Thursday, December 29, 2011

Watching other people's kids makes me not want to have any.

1. Watching other people's kids makes me not want to have any. Like, these kids are so bad sometimes and their parents let them do whatever they want. Like, they're generally good children but when they start acting up, they really act up. Like, it's ridiculous. Ugh, but on the bright side, it's my last day of baby sitting.

2. I hate when people try to short change me. Like, if you know what you wanna pay me, then tell me. Don't ask me and then say you don't wanna pay that price. If you don't tell me what you want, then i'm gonna say what I want and that should be what you give. And honestly, I understand we're in a recession but don't short change me. Considering the amount of work I do, you should pay me accordingly because I don't have to do this. I'm find hanging out with my friends and doing what I want but instead i'm helping you. Especially when i'm up until the crack of dawn. 
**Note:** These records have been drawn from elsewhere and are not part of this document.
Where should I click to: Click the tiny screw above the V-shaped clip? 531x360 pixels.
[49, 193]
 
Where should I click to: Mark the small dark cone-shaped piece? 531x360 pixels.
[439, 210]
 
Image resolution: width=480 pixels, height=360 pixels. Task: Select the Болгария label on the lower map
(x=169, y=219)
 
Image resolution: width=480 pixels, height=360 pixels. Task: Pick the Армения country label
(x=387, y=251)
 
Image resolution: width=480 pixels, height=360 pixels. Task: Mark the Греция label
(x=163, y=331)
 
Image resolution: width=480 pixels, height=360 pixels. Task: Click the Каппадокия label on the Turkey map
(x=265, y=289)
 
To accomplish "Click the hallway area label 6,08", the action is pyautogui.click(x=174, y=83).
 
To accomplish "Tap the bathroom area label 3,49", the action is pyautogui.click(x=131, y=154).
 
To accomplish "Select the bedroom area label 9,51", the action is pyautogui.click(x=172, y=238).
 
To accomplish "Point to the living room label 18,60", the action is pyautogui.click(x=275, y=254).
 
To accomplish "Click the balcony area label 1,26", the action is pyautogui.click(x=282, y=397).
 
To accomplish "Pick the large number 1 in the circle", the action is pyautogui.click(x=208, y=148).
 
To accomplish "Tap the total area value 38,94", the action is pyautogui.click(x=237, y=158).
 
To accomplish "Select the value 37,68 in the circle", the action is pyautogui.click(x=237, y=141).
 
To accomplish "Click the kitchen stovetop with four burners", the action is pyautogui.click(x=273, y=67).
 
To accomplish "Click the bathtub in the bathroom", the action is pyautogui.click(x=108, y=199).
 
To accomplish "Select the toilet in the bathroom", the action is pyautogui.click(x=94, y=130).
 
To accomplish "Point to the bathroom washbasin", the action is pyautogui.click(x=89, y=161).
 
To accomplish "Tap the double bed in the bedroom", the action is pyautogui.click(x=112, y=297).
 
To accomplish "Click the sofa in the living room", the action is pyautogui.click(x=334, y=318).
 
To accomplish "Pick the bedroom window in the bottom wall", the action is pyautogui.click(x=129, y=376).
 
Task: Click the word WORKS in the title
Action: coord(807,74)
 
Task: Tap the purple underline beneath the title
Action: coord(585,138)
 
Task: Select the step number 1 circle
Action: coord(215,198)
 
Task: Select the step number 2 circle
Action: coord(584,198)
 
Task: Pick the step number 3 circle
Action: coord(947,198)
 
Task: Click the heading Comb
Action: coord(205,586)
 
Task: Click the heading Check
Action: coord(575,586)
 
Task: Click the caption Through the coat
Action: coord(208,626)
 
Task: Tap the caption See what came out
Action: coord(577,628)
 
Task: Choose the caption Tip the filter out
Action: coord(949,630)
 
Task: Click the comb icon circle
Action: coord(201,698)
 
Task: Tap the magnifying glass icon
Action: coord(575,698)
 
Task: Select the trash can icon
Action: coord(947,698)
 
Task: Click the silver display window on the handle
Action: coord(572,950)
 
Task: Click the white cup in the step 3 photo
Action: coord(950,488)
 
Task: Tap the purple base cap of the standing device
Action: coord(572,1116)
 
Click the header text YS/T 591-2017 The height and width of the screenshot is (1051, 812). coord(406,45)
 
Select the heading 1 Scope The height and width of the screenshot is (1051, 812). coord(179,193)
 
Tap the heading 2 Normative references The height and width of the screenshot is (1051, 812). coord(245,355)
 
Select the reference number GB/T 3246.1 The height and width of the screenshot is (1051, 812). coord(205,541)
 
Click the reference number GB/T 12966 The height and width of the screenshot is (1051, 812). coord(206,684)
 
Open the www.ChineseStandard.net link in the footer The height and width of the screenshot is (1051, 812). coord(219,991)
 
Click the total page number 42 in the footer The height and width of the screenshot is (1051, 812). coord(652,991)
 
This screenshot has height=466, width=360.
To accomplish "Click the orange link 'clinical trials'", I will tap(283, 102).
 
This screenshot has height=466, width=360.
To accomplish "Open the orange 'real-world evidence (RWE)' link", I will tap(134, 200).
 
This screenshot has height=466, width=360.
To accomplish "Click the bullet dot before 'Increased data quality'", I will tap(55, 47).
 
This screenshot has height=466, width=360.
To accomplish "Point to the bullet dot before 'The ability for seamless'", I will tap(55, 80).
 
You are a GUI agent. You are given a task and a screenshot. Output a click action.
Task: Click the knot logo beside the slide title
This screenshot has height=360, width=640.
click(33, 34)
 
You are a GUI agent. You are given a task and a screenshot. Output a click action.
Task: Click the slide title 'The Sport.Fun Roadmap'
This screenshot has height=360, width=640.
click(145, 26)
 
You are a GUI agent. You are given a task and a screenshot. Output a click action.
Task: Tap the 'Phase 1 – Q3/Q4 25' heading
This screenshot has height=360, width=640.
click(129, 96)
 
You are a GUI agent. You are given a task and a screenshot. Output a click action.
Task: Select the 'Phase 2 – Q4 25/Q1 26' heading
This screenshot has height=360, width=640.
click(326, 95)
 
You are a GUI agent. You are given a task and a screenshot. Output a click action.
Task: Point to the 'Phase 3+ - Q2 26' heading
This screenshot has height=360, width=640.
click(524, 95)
Thursday, December 22, 2011

Honestly, I like The Weeknd. But,

He's one of those artists that you can only listen to for a certain amount of time or it gets annoying. 

Monday, December 19, 2011

If I say you're my friend, then basically you're like family.

I will look out for you like it's nobody's business. I'll do just about any and everything I can to makes sure you're okay and feel good about yourself and love you unconditionally. As long as you're willing to do the same. 

Wednesday, December 14, 2011

I'm so tired of feeling like my best isn't good enough.

I'm tired of keeping everything in and just ignoring how I feel. I'm tried of feeling like my feelings aren't as important as everything else. I'm tied of people telling me it's okay when it's not. I'm tired of people acting like i'm overreacting every time i show the slightest emotion. I'm tired of people acting like the understand when they don't. I'm tired of always feeling like shit. I'm just tired. 

Sunday, December 11, 2011

I'm slowly but surely starting to become more comfortable with my self.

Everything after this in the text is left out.